- Born: Gennady 15 December 1948 Sovkhoz 42, Omsk Oblast, Soviet Union
- Education: Novosibirsk State University
- Known for: Prominent figure of civil society movement of the USSR; Founding social innovation movement in the USSR; Founding the Foundation for Social Inventions of the USSR; Founding Europe-America 500 consortium.
- Spouse: Irina Alferenko
- Children: Olesia

= Gennady Alferenko =

Soviet and Russian social innovator (born 1948)

Gennady Alferenko (Russian: Генна́дий Петро́вич Алфере́нко; born December 15, 1948) is a Soviet and Russian social innovator; in 1970 he established Terpsichore, the first local community organization registered as a legal entity in the USSR; in 1985 he established the Foundation for Social Inventions of the USSR, and in 1987, the foundation for Social Innovations USA.

==Education and career==
Gennady Alferenko studied Geology and Geophysics at the Novosibirsk State University from 1966 through 1973. During this period, in 1970, Alferenko founded Terpsichore, a ballet club, which was the first local community organization registered as a legal entity in the USSR. Terpsichore organized events with performances of Soviet and world culture stars, such as Galina Ulanova, Maya Plisetskaya, Ekaterina Maximova, Alicia Alonso, Vladimir Vasiliev, Maris Liepa, and Mikhail Baryshnikov. Also, he established a network of 450 local foundations to provide financial, organizational, and legal support to youth initiatives across the Soviet Union. From 1973 through 1985 Gennady Alferenko headed the NSU's oil and gas deposits research team in Eastern Siberia and on Sakhalin island.

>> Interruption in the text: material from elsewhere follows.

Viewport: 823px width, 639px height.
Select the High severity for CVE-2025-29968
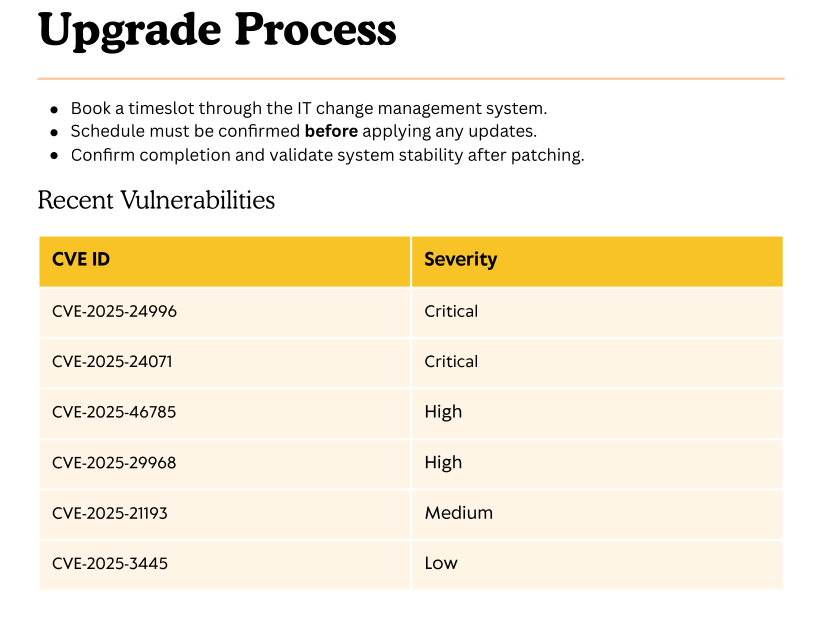pyautogui.click(x=443, y=462)
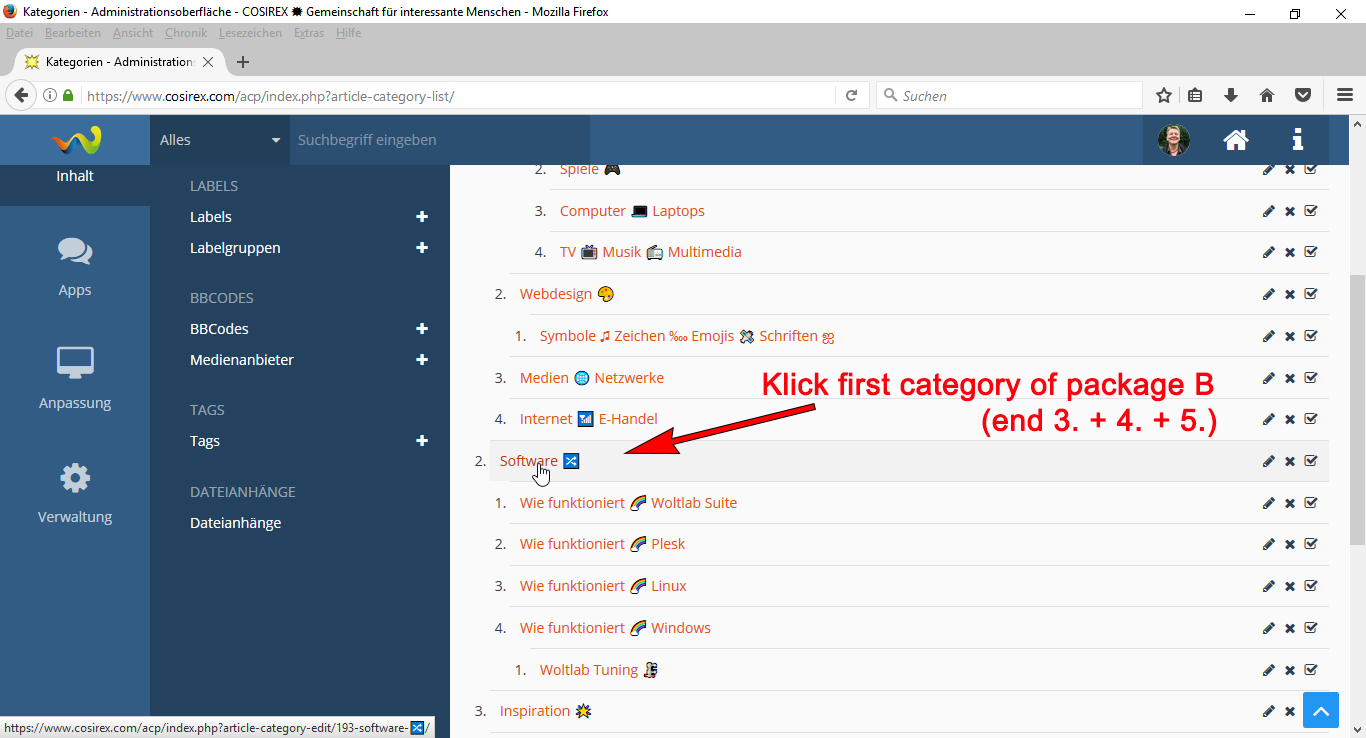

In 1985, following Alferenko's publication on an idea of a national campaign to facilitate innovators and change-makers, Mikhail Gorbachev pledged his support and invited Gennady to Moscow to set up a national fund promoting social innovations. Alferenko established the Foundation for Social Inventions at the Komsomolskaya Pravda newspaper, as a readers' voluntary association, to implement initiatives facilitating creation and establishment of an open civil society. The Foundation for Social Inventions established and provided organizational and financial support to over 300 non-governmental organizations using a unique mandate to launch new organizations under its auspices. Some of the initiatives that Gennady Alferenko launched with the FSI, were Siberia-Alaska in 1988, and Space Flight Europe-America 500 in 1992.

Siberia-Alaska was a project to establish a visa-free travel regime for native families in order to reunite Soviet and American Yupik Eskimos in Chukotka, and open direct flights between Siberia, Russian Far East, Alaska and California. Before, those who wished to travel legally across the Bering Strait had to go round the world.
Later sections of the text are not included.